**Bagian Dokumen**

☆ ☆ ☆

SinarHarapan.id-Unilever Indonesia melalui Pepsodent menggelar Indonesia Hygiene Forum 2025 (IHF 2025). Forum ini mengangkat topik risiko penyakit gusi terhadap produktivitas dan kesehatan tubuh. Diskusi berangkat dari jurnal medis yang mengungkap korelasi kuat penyakit gusi dengan beban ekonomi negara. Penurunan produktivitas masyarakat dan meningkatnya risiko penyakit tidak menular menjadi sorotan utama.
WHO memperkirakan 1,5 miliar orang akan mengalami penyakit gusi parah pada 2050. Sekitar 660 juta orang terancam kehilangan gigi mereka akibat kondisi ini. Asia Tenggara, termasuk Indonesia dan Vietnam, mencatat prevalensi periodontitis tertinggi secara global dengan 6,6 juta kasus baru.

☆ ☆ ☆

**Petikan Butir**
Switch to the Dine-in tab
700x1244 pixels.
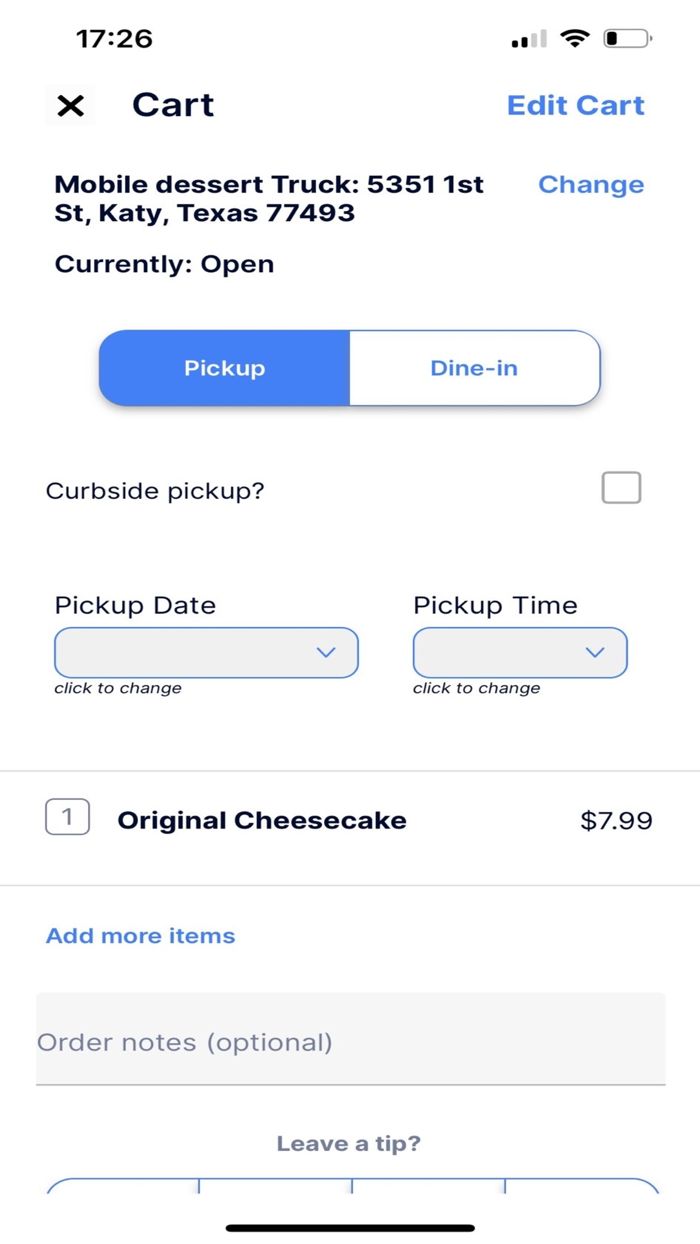(474, 368)
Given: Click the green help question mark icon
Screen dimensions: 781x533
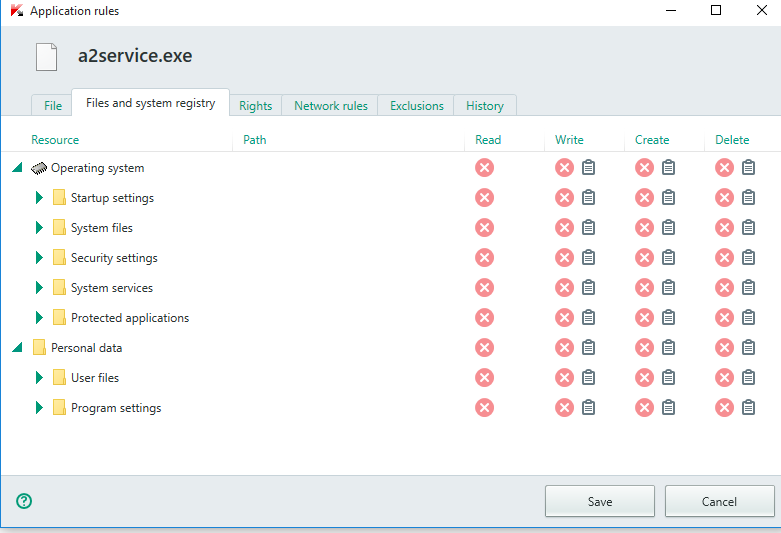Looking at the screenshot, I should point(24,501).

☆ ☆ ☆

**Arahan Singkat 1**
Ubah paragraf dalam bagian dokumen tentang penyakit gusi yang diawali "WHO memperkirakan" menjadi daftar poin yang lebih ringkas, dengan tetap memuat fakta utamanya.
**Arahan Singkat 2**
Lanjutkan bagian dokumen tentang penyakit gusi dan Indonesia Hygiene Forum 2025 setelah kalimat terakhirnya.
Butir-butir di atas berasal dari sumber yang berbeda.

**Hasil Latihan 1**
- WHO memperkirakan 1,5 miliar orang akan mengalami penyakit gusi parah pada 2050.
- Sekitar 660 juta orang terancam kehilangan gigi akibat kondisi ini.
- Asia Tenggara, termasuk Indonesia dan Vietnam, memiliki prevalensi periodontitis tertinggi di dunia, dengan 6,6 juta kasus baru.

**Hasil Latihan 2**
dr. Elvieda Sariwati dari Kemenkes RI menyoroti temuan data Program Cek Kesehatan Gratis. Masalah gigi masuk dalam lima besar penyakit yang terdapat di semua kelompok usia. Data ini mengindikasikan kebiasaan menjaga kesehatan gigi dan gusi masyarakat masih perlu perhatian. Kemenkes RI mencanangkan Rencana Aksi Nasional dengan empat pilar utama dan mengajak kolaborasi lintas pihak.
drg. Ratu Mirah Afifah dari Unilever Indonesia menyatakan perusahaan mengadakan Roundtable Discussion. Diskusi melibatkan ahli kedokteran gigi, penyakit dalam, dan pakar kesehatan masyarakat dari Inggris, Vietnam, dan Indonesia. Hasil diskusi telah terpublikasi di The Journal of Dentistry bertajuk ‘The Burden of Periodontal Disease in Southeast Asia’.
Prof. Dr. Amaliya dari Fakultas Kedokteran Gigi Unpad menjelaskan faktor risiko tingginya penyakit gusi di Indonesia. Rendahnya literasi kesehatan, kebiasaan merokok tinggi, dan pola makan buruk menjadi penyumbang utama. Penyakit gusi disebut sebagai ‘silent killer’ karena gejalanya sering samar dan tidak menimbulkan rasa sakit di tahap awal.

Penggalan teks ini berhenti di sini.